First, what does it mean that we can delete the finite repetitions?

Next, how can we guarantee that when we take subsequences in such fashion, and then take a diagonal subsequence, the indices of the diagonal subsequence are strictly increasing. That is, say we choose $y_{11}$ from the first subsequence and $y_{22}$ and so on. How are we sure that the index $nn$ is in strictly increasing order when the index is considered to be taken from the original sequence $y_k$.

Finally, how is this "diagonal" subsequence Cauchy?

Can anyone clarify these points to me? Thank you.

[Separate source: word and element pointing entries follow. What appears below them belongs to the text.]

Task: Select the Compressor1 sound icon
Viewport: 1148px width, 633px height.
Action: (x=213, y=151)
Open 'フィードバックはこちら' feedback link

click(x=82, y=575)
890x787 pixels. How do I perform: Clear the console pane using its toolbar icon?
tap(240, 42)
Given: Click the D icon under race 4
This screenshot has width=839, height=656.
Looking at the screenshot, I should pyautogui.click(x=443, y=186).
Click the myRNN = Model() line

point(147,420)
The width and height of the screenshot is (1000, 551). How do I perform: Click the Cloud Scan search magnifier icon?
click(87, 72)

It may not be completely clear upon quick reading, but we are taking subsequences of subsequences, not of the original sequence. That is, we start with $\mathbf y = y_1,y_2,\ldots$, then pick a subsequence $\mathbf y_1 = y_{11},y_{12},y_{13},\ldots$ that lives in a single $1$-ball. Then pick a subsequence $\mathbf y_2= y_{21},y_{22},y_{23},\ldots$ of the sequence $\mathbf y_1$. Then pick a subsequence $\mathbf y_3= y_{31},y_{32},y_{33},\ldots$ of the sequence $\mathbf y_3$. And so on. The diagonal sequence then has the following properties:
• If $y_{n,n}=y_k$ and $y_{n+1,n+1}=y_l$ of the original sequence, then $l>k$ because $y_{n+1,n+1}$ is the $(n+1)$st term of a subsequence of $\mathbf y_n$, i.e. $y_{n+1,n+1}=y_{n,n+1+r}$ for some $r\ge 0$.
• Given $N$, there exists a ball $B(x,\frac1N)$ such that $y_{n,n}\in B(x,\frac1N)$ for all $n\ge N$. This is so because all these $y_{n,n}$ are already in the sequence $\mathbf y_N$.